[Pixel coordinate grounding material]
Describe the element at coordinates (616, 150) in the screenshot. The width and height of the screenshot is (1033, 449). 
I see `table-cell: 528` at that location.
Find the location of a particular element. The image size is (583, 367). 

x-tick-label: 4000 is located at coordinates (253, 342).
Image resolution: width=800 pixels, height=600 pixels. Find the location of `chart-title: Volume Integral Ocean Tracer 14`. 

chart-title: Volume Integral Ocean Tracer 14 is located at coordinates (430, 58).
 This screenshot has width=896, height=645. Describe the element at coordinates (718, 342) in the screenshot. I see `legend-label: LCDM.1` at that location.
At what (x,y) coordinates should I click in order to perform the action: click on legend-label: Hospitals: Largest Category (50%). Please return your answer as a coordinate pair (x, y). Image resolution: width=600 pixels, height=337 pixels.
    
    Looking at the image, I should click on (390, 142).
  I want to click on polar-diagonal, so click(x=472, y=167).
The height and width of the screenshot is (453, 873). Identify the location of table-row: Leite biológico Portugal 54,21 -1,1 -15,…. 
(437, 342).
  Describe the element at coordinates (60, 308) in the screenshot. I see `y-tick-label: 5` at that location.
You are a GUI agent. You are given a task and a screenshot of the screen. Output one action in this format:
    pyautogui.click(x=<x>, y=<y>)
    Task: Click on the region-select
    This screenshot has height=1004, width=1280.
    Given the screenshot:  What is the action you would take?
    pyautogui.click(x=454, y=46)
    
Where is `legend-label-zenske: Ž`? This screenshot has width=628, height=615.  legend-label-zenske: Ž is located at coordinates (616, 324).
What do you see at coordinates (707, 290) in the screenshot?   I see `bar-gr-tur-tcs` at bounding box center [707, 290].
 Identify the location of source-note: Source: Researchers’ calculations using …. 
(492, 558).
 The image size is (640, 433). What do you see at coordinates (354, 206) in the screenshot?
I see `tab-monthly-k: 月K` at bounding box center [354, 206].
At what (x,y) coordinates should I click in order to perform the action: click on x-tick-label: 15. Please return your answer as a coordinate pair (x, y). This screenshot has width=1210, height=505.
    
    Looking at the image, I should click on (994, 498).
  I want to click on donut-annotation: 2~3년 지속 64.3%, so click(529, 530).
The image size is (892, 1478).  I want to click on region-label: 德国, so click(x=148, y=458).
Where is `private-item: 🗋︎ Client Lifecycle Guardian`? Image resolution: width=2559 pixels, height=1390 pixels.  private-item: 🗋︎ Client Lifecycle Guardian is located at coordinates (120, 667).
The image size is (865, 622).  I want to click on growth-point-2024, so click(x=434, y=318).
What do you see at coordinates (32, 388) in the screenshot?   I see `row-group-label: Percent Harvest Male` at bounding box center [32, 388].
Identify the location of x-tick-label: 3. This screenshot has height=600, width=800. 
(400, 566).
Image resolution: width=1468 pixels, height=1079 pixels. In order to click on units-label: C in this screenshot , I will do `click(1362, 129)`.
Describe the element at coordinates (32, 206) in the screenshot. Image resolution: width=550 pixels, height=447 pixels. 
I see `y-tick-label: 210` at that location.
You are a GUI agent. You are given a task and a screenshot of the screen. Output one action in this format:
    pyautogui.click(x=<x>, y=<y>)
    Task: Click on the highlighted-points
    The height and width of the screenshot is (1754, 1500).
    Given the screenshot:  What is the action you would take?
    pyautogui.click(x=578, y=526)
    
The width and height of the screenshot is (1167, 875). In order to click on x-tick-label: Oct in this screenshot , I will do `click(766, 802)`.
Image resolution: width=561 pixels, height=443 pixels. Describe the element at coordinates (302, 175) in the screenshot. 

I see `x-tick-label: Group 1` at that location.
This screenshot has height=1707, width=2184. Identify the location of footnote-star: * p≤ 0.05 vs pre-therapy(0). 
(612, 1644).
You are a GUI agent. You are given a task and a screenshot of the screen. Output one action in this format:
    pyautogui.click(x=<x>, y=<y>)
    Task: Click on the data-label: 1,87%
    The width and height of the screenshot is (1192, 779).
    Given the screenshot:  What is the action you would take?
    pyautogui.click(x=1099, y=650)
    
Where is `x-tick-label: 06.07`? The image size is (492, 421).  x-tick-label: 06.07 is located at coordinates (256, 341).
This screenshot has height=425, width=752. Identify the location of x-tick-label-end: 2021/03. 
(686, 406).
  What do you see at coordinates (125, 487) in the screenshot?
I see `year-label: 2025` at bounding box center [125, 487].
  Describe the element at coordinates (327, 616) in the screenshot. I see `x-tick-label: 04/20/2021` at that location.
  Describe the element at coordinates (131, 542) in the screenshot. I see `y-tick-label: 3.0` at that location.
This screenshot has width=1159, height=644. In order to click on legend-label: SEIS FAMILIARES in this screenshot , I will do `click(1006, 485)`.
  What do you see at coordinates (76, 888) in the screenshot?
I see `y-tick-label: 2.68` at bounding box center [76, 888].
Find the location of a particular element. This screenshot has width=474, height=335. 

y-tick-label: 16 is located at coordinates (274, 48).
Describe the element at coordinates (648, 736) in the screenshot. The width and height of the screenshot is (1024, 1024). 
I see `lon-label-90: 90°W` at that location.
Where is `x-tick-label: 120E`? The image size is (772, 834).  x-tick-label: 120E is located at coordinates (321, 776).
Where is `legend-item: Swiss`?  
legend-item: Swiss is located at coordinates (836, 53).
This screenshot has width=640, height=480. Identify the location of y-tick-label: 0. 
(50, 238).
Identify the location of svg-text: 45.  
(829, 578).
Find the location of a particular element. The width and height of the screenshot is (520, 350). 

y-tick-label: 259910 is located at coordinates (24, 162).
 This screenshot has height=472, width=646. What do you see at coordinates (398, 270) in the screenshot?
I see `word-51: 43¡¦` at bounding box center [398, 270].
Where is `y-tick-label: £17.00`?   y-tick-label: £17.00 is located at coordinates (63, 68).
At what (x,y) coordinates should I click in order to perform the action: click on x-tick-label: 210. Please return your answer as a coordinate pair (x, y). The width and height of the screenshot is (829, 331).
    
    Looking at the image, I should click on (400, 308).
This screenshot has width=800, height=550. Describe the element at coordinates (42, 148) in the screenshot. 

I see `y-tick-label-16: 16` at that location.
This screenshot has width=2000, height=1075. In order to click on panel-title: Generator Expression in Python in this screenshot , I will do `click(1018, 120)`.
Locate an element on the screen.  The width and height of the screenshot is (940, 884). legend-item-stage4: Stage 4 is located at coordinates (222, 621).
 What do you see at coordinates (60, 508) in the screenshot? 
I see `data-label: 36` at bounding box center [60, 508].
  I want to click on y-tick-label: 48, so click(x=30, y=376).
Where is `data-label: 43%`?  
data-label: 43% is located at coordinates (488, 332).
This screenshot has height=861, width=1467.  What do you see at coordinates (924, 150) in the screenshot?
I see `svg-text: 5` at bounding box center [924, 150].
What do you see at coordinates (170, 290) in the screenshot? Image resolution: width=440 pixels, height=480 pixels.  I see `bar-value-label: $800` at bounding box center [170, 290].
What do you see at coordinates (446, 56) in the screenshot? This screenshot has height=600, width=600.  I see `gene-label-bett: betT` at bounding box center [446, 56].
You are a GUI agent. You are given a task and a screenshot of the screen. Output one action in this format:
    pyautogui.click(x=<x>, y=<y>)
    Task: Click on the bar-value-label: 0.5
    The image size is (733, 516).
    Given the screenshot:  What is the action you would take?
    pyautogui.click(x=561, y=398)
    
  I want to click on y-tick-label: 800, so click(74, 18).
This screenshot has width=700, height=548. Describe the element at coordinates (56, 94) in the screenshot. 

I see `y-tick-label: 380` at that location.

### YOUR GOAL
Please copy the material word for word, beginning with its first line and stopping after the line that contains "This screenshot has width=896, height=645.".

### SOLUTION TO THE EXERCISE
Describe the element at coordinates (616, 150) in the screenshot. The width and height of the screenshot is (1033, 449). 
I see `table-cell: 528` at that location.
Find the location of a particular element. The image size is (583, 367). 

x-tick-label: 4000 is located at coordinates (253, 342).
Image resolution: width=800 pixels, height=600 pixels. Find the location of `chart-title: Volume Integral Ocean Tracer 14`. 

chart-title: Volume Integral Ocean Tracer 14 is located at coordinates (430, 58).
 This screenshot has width=896, height=645. Describe the element at coordinates (718, 342) in the screenshot. I see `legend-label: LCDM.1` at that location.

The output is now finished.